We finally have the set of things needed to start easily writing parallel code for running on a variety of devices! Below I’ll be making use of the deviceArray
structure I described earlier, so any time I’m doing foo.acquire(...)
we can assume that this is a deviceArray which returns a span that points to either device memory or to an array on the host, and behind the scenes it is taking care of any needed memory transfer to and from the device.
AdaptiveCPP standard algorithms
One of the first great conveniences of working with AdaptiveCPP is that many of the standard library algorithms (in both the <algoirthm>
and <numeric>
headers) have been implemented. They have signatures that are exactly like the STL ones, except for also needing a queue
object. Using AdaptiveCPP parallel algorithms: device code that looks exactly like algorithm code! This makes it easy to write many of the most common pieces of code, especially in the kinds of particle or lattice-based simulations that I often work with. Easy to write and, I should add, easy to test, since the host-only code can be written to look exactly the same. For instance, here’s a chunk of code from a particle simulation using periodic boundary conditions to update positions according to a set of precomputed displacements.
//"coordinate" is just a data type storing a few doubles
std::span<coordinate> p = positions.acquire(accessLocation::host);
std::span<coordinate> dr = displacements.acquire(accessLocation::host);
std::transform(p.begin(),p.end(),dr.begin(),p.begin(),
//"space" has a transportScalar(...) method that handles PBCs
[ sp = space](coordinate &r, coordinate &_dr)
{ return sp.transportScalar(r,_dr); });
Here we’re using a std::transform
that takes two input arrays and uses a lambda function to implement a transformation which amounts to “vector addition plus boundary condition stuff.” Nothing too earth shattering. All we need to do to do exactly the same operation on the device is change the access location for our deviceArrays, use AdaptiveCPP’s version of transform, and (if we want to make sure we wait until the transformation is finished before proceeding), add a wait()
call.
sycl::queue Q;
std::span<coordinate> p = positions.acquire(accessLocation::device);
std::span<coordinate> dr = displacements.acquire(accessLocation::device);
auto event1 = acpp::algorithms::transform(Q, p.begin(),p.end(),dr.begin(),p.begin(),
//"space" has a transportScalar(...) method that handles PBCs
[ sp = space](coordinate &r, coordinate &_dr)
{ return sp.transportScalar(r,_dr); });
event1.wait();
Just delightful. I suppose it’s just like having the thrust parallel algorithms library not just for CUDA but generalized for various back-ends, but I have to admit that when I was first learning CUDA I didn’t understand modern C++ well enough and I missed out on the more generic versions of everything.
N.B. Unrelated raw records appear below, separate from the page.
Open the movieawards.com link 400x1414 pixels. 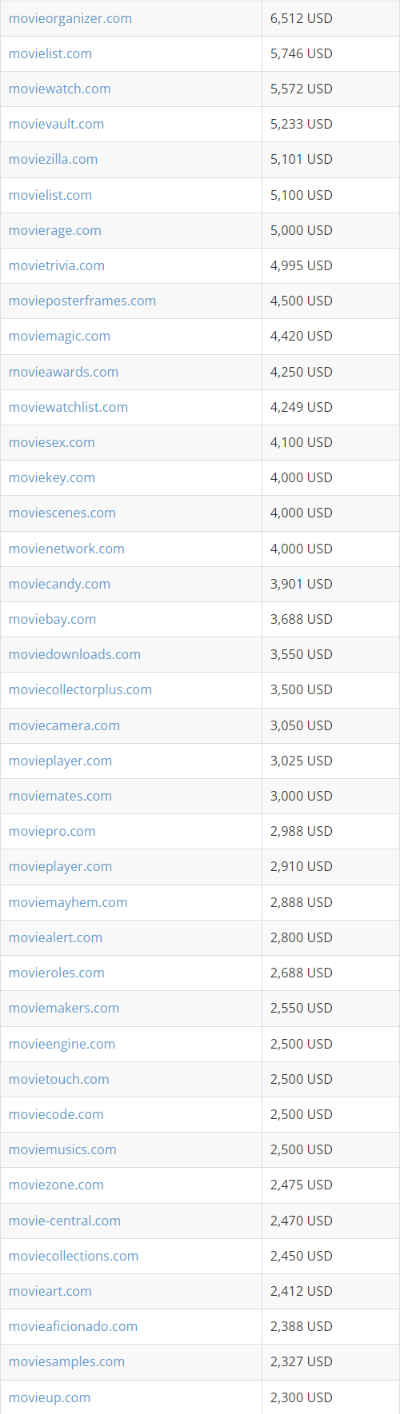point(63,371)
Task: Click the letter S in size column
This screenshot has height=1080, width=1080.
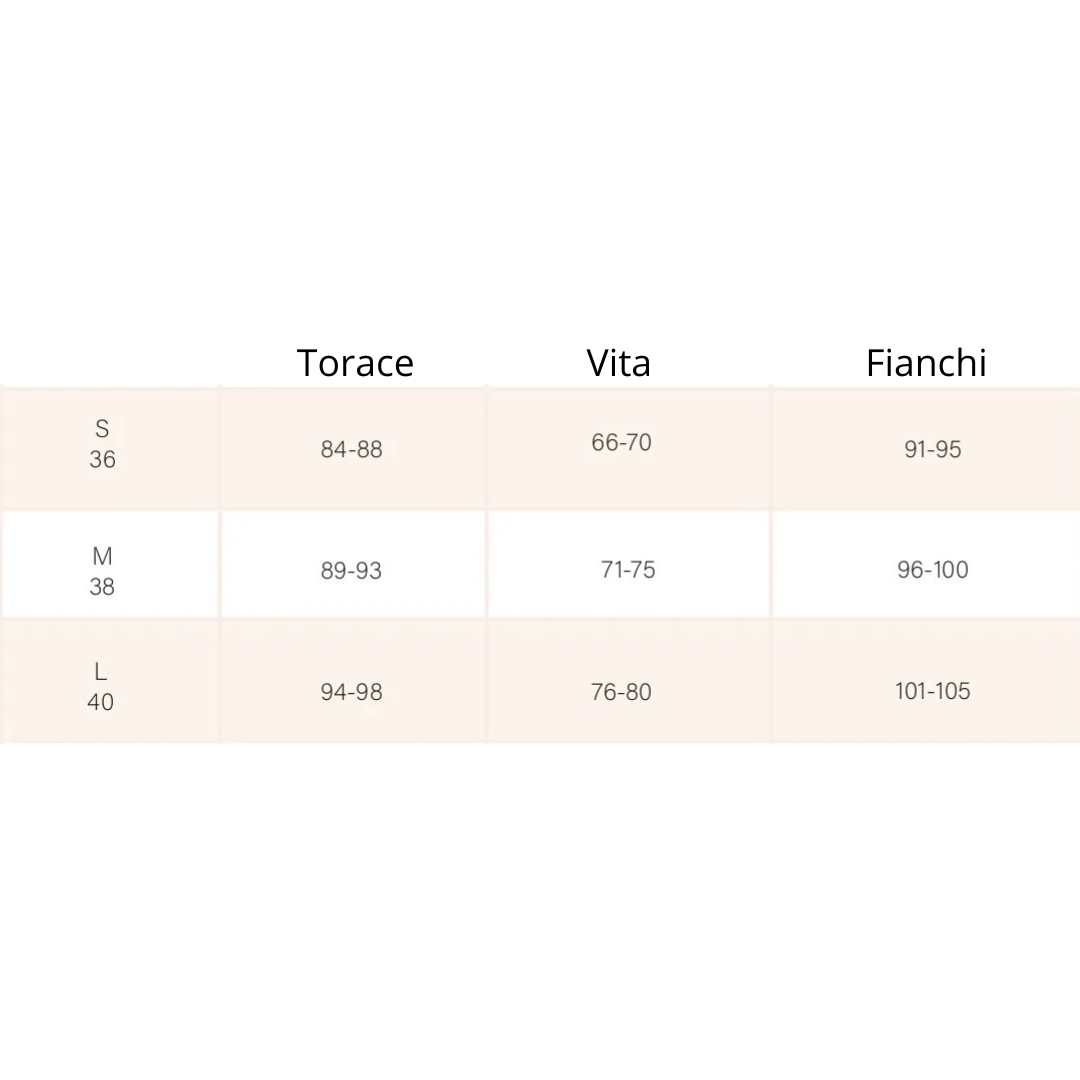Action: click(x=102, y=429)
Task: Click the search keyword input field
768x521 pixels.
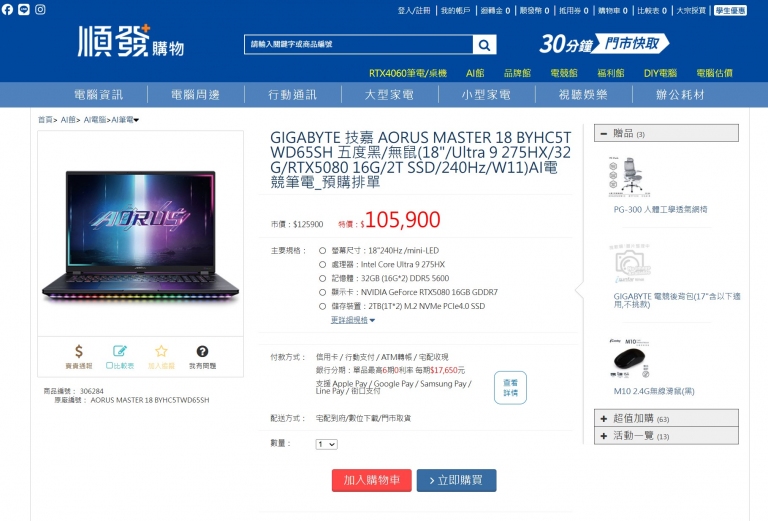Action: [x=359, y=45]
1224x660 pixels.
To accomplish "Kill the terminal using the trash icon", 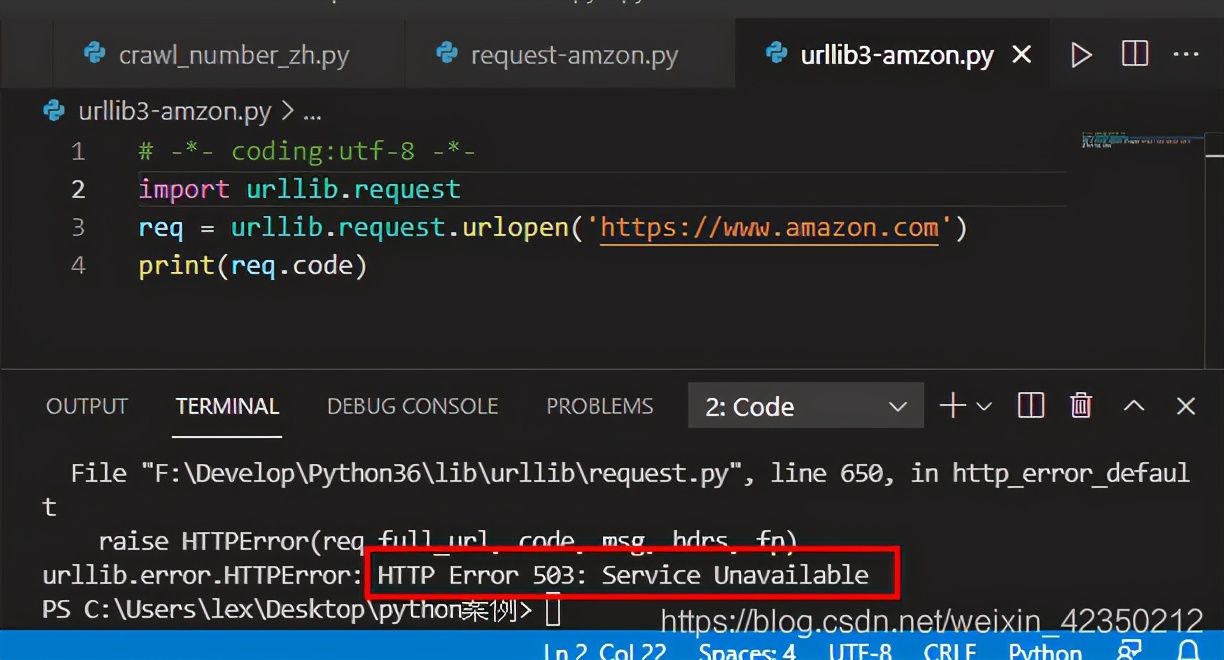I will tap(1080, 405).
In any event, especially when combined with C+±23’s zip_view
to get around the limit of how many iterators can be passed to a transformation, a quite large number of the parallel code I want to write can fit exactly into this framework. For instance, generalizing the above example to using multiple displacement arrays:
sycl::queue Q;
std::span<coordinate> p = positions.acquire(accessLocation::device);
std::span<coordinate> dr1 = displacements1.acquire(accessLocation::device);
std::span<coordinate> dr2 = displacements2.acquire(accessLocation::device);
auto drs = std::ranges::zip_view(dr1,dr2);
auto event1 = acpp::algorithms::transform(Q, p.begin(),p.end(),drs.begin(),p.begin(),
[ sp = space](coordinate &r, auto _drs)
{
coordinate dR = std::get<0>(_drs) + std::get<1>(_drs);
return sp.transportScalar(r,dR);
});
event1.wait();
It’s not just tranform
, of course: the AdaptiveCpp algorithms page details the different parallel primitive’s that they’ve implemented, all supported on all back-end devices.
C++ standard parallelism support
Interestingly, AdaptiveCpp also ships with some support for offloading support in a subset of STL algorithms, mostly using the par_unseq
execution policy. This is potentially a quite exciting direction for the project, but in terms of writing parallel code at the moment it seems that it makes more sense to just use the SYCL specification — it might not quite be standard C++ code, but as shown above the differences are already minimal!